Le Bulletin Officiel du 2 juillet 2026 confirme une orientation profondément préoccupante du ministère : renforcer une logique d’ordre, de contrôle et de mise au pas de l’École. En pleine fin d’année scolaire, alors que les équipes sont épuisées après un mois de juin particulièrement éprouvant, le ministre annonce une cérémonie commémorative annuelle obligatoire d’hommage aux « Morts pour la France » dans chaque école élémentaire, collège et lycée à compter de la rentrée 2026 autour du 11 novembre. Les initiatives et hommages existaient déjà, mais sur la base du volontariat. La portée mémorielle de cette date est bien évidemment déjà abordée en classe, en Histoire ou encore en EMC.
Pour la CGT Éduc’action, cette mesure, comme la multiplication des classes de défense, relève d’une vision autoritaire et militarisée de l’École. L’établissement scolaire n’a pas vocation à devenir un espace de discipline imposée ni un relais de la communication patriotique du ministère. Au-delà de cette mesure qui va augmenter les missions des directeur·rices d’école, l’École doit rester un lieu d’émancipation, d’esprit critique, de travail collectif et d’éducation, pas un terrain d’expérimentation de mesures symboliques imposées d’en haut.
Par ailleurs, É.Geffray persiste dans son projet démagogue d’extension de l’interdiction du téléphone portable au lycée. Cette interdiction est irréaliste et impossible à appliquer. Le BO prévoit lui-même des dérogations pour les usages pédagogiques, les besoins médicaux et le fonctionnement des lieux de vie scolaire, ce qui montre bien qu’il ne s’agit pas d’une interdiction simple et absolue. Elle révèle aussi une méconnaissance du terrain : les équipes pédagogiques de lycée n’ont pas attendu le ministre pour encadrer l’usage du portable en classe. Une fois de plus, ce sont les personnels, et particulièrement les AEd, qui devront gérer des consignes contradictoires sans moyens supplémentaires, au risque de tensions inutiles.
Les urgences sont ailleurs ! La canicule a rendu les conditions d’étude et de travail intenables dans de nombreux établissements, notamment du fait de l’état catastrophique des locaux. Au lieu d’imposer des obligations supplémentaires et de multiplier les coups de communication, le ministère devrait répondre immédiatement à ces situations de danger et de dégradation des conditions de travail et d’apprentissage.
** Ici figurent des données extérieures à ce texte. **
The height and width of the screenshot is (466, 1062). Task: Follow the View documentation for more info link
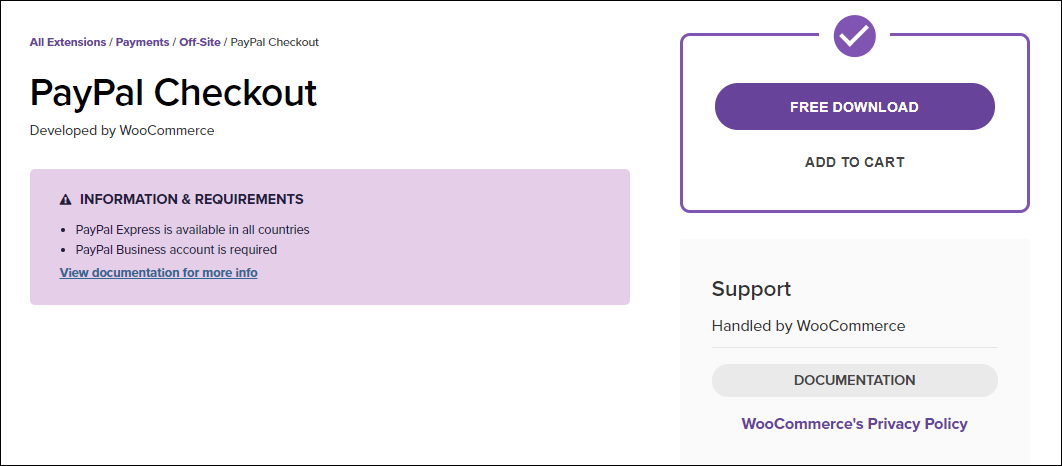(158, 273)
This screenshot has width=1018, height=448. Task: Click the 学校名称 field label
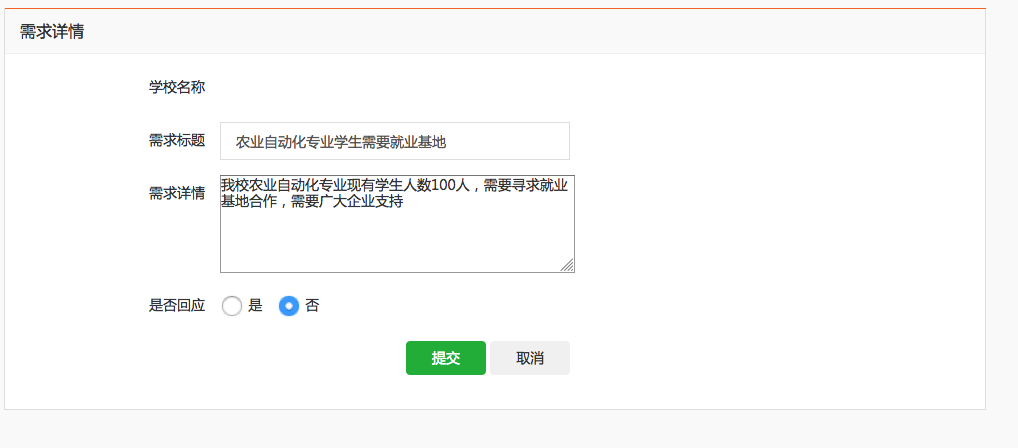click(177, 87)
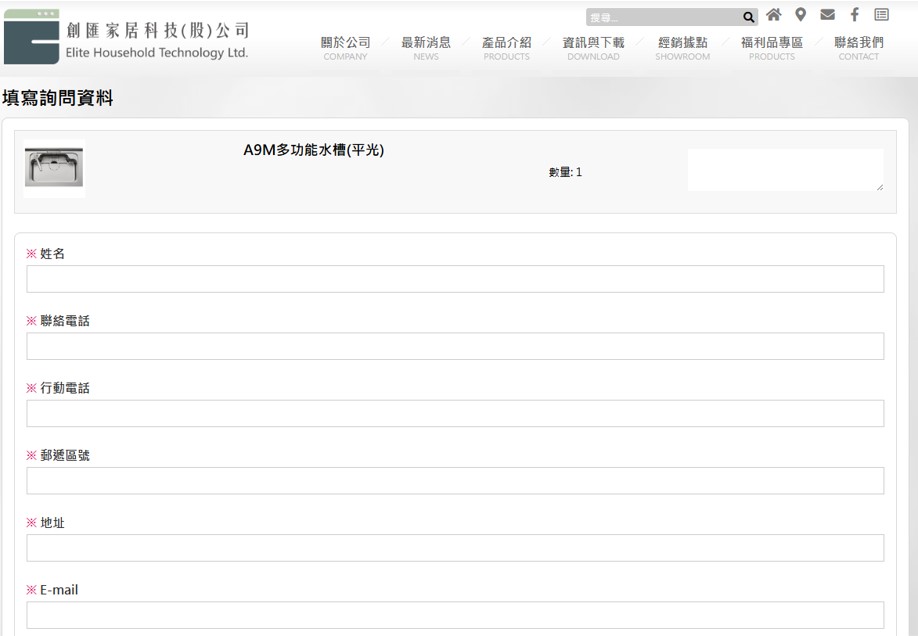918x636 pixels.
Task: Open the 最新消息 News menu
Action: click(x=426, y=48)
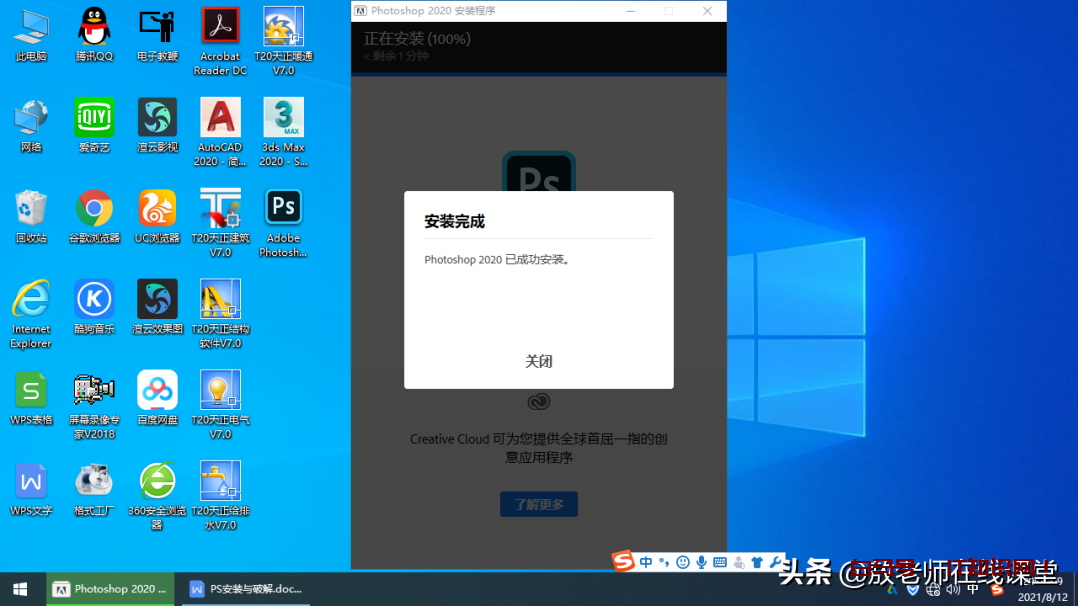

Enfin, la CGT Éduc’action dénonce l’énervement à géométrie variable du ministre, plus prompt à dénoncer la non-application de ses consignes rétrogrades sur l’orthographe aux examens par les enseignant·es que le non-respect par les autorités académiques de celles pour protéger les personnels AESH-AEd sans élèves et personnels vulnérables lors de la canicule.